§ **KUTIPAN TEKS**
Dalam Pasal 1320 ayat (4) KUHPer mengenai syarat sahnya perjanjian bahwa kawin
kontrak tersebut adalah tidak sah, hal ini diperkuat oleh Pasal 1335 KUHPer yang
berbunyi suatu perjanjian tanpa sebab, atau yang telah dibuat karena suatu sebab yang
palsu atau terlarang, tidak mempunyai kekuatan.
Namun pada Pasal 43 ayat (1) UU Perkawinan telah diuji materi di Mahkamah Konstitusi
melalui putusan No.46/PUU-VIII/2010, yang bunyi putusannya adalah anak yang
dilahirkan di luar perkawinan mempunyai hubungan perdata dengan ibunya dan
keluarga ibunya serta dengan laki-laki sebagai ayahnya yang dapat dibuktikan
berdasarkan ilmu pengetahuan dan teknologi dan/atau alat bukti lain menurut hukum
mempunyai hubungan darah, termasuk hubungan perdata dengan keluarga ayahnya.”
Hukum waris bagi yang beragama Islam diatur dalam KHI, sedangkan bagi yang tidak
beragama islam diatur dalam KUHper. Untuk yang tidak beragama islam, berdasarkan
Pasal 852 KUHPer, yang berhak mewaris, Golongan I, yaitu suami/isteri yang hidup
terlama dan anak-anak beserta keturunannya terus kebawah tanpa batas. Sedangkan
untuk yang beragama islam, berdasarkan Pasasl 174 ayat (1) Kompilasi Hukum Islam
atau KHI, kelompok ahli waris menurut hubungan darah yaitu : (a) golongan laki-laki
terdiri dari ayah, anak laki-laki, saudara laki-laki, paman dan kakek, dan (b) golongan
perempuan terdiri dari ibu, anak perempuan, saudara perempuan dan nenek. Apabila
semua ahli waris ada, maka yang berhak mendapat warisan hanya : anak, ayah, ibu, janda
atau duda, sesuai dengan Pasasl 174 ayat (2) . Sehingga, anak yang lahir dari luar
perkawinan berhak untuk mendapatkan warisan dari ayahnya.

§ **SOAL LATIHAN**
[1] Menurut kutipan teks, siapa saja yang termasuk golongan laki-laki dalam kelompok ahli waris menurut hubungan darah berdasarkan Pasal 174 ayat (1) KHI?
[2] Melalui putusan nomor berapa Mahkamah Konstitusi menguji materi Pasal 43 ayat (1) UU Perkawinan, menurut kutipan teks?
[3] Lanjutkan kutipan teks tentang hak waris anak yang lahir di luar perkawinan setelah kalimat terakhirnya.

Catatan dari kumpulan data

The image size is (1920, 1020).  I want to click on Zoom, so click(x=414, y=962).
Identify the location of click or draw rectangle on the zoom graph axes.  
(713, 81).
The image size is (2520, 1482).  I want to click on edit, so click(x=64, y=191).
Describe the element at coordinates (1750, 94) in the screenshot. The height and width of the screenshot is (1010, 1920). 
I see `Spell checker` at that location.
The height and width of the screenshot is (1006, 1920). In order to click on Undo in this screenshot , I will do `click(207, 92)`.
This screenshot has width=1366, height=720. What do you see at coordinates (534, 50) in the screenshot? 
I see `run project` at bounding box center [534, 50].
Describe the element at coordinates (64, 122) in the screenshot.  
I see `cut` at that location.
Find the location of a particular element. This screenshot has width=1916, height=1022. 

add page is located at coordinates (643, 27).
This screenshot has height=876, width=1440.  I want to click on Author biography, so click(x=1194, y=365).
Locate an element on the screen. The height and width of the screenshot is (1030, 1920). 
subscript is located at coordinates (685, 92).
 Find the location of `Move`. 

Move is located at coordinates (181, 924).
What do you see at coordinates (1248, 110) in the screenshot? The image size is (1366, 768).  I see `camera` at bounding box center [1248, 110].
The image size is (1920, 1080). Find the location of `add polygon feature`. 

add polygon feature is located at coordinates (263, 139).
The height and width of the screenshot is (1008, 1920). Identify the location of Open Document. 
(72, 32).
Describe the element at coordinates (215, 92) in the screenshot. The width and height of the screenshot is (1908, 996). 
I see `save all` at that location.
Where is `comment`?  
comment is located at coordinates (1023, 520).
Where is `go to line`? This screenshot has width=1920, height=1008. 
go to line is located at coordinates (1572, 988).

§ **KUNCI JAWABAN**
[1] Ayah, anak laki-laki, saudara laki-laki, paman, dan kakek.

[2] Putusan No.46/PUU-VIII/2010.

[3]
Jika dilihat dari Pasal 26 ayat (1) UU No. 35 tahun 2014 tentang Perubahan UU No. 23
tahun 2002 tentang Perlindungan Anak , berbunyi :
(1) Orang tua berkewajiban dan bertanggungjawab untuk :
a. mengasuh, memelihara, mendidik, dan melindungi anak;
b. menumbuh kembangkan anak sesuai dengan kemampuan, bakat, dan minatnya;
c. mencegah terjadinya perkawinan pada usia anak; dan
d. memberikan pendidikan karakter dan penanaman nilai budi pekerti pada anak.
Berdasarkan uraian diatas, hal ini bisa menjadi salah satu alasan agar seorang anak bisa
mendapatkan warisan dari ayah biologisnya, sepanjang dia bisa membuktikan bahwa
memang benar anak biologis dari ayahnya.
Sedangkan, Pasal 144 berbunyi 'Setiap orang yang melakukan perkawinan mutah
sebagaimana dimaksud Pasal 39 dihukum dengan penjara selama-lamanya 3 (tiga tahun,
dan perkawinannya batal karena hukum.' Jika RUU KUHP tersebut disahkan DPR, maka
akan ada tindak pidana untuk pihak yang melakukan perkawinan kontrak.